If so, my problem lies in the filtering which occurs in that final step. If the condition results in no filtering (e.g. WHERE `Col_1_to_3` IN (1,2,3)
), the query runs extremely quickly (~50ms); however, if the condition restricts the rows selected (WHERE `Col_1_to_3` IN (1,2)
), the query takes considerably longer (~5s). If the restriction is to a single match (WHERE `Col_1_to_3` IN (1)
), the optimiser suggests an altogether different execution plan (which performs marginally better than 5s, but still a lot worse than 50ms). It doesn't seem as though there's a better index that can be used on that table (given it's already fully using the primary key to return one row per result?).

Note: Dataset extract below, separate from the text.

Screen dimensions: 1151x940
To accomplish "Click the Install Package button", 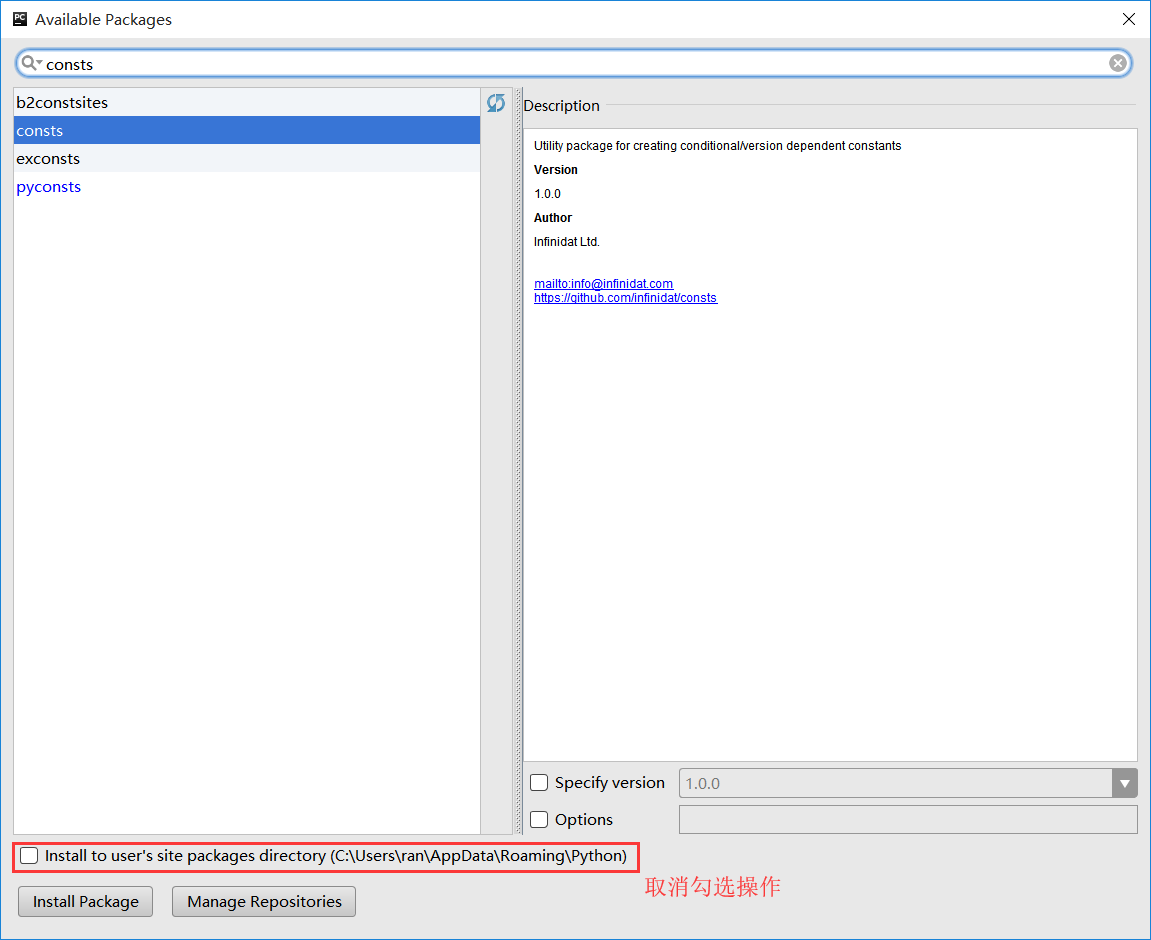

How should one interpret all this information? Am I right in guessing that, because such output filtering is taking place on the final table to be joined, considerable effort is wasted versus joining the table earlier and filtering such rows sooner? If so, how does one determine when in the execution plan R2
ought to be joined?
Whilst I resisted including the query & schema in full here (as I would really likely to know what to look for, not merely be told the answer), I understand it's necessary to advance the discussion:
SELECT DISTINCT
`Q`.`QID`
FROM
`S`
NATURAL JOIN `Q`
NATURAL JOIN `V`
NATURAL JOIN `R` AS `R1`
NATURAL JOIN `W`
JOIN `R` AS `R2` ON (
`R2`.`SID` = `S`.`SID`
AND `R2`.`RID` = `R1`.`RID`
AND `R2`.`VID` = `S`.`V_id`
AND `R2`.`Col_1_to_3` IN (1,2) -- this is where performance suffers!
)
WHERE
AND `S`.`SID` = @x
AND `W`.`WID` = @y
;
The definition of table R
is:
CREATE TABLE `R` (
`SID` smallint(6) unsigned NOT NULL,
`RID` smallint(6) unsigned NOT NULL,
`VID` varchar(50) NOT NULL DEFAULT '',
`Col_1_to_3` smallint(1) DEFAULT NULL,
`T` varchar(255) DEFAULT NULL,
PRIMARY KEY (`SID`,`RID`,`VID`),
KEY `L` (`SID`,`VID`,`Col_1_to_3`),
CONSTRAINT `R_f1` FOREIGN KEY (`SID`) REFERENCES `S` (`SID`),
CONSTRAINT `R_f2` FOREIGN KEY (`SID`, `VID`) REFERENCES `V` (`SID`, `VID`),
CONSTRAINT `R_f3` FOREIGN KEY (`SID`, `VID`, `Col_1_to_3`) REFERENCES `L` (`SID`, `VID`, `LID`)
) ENGINE=InnoDB DEFAULT CHARSET=utf8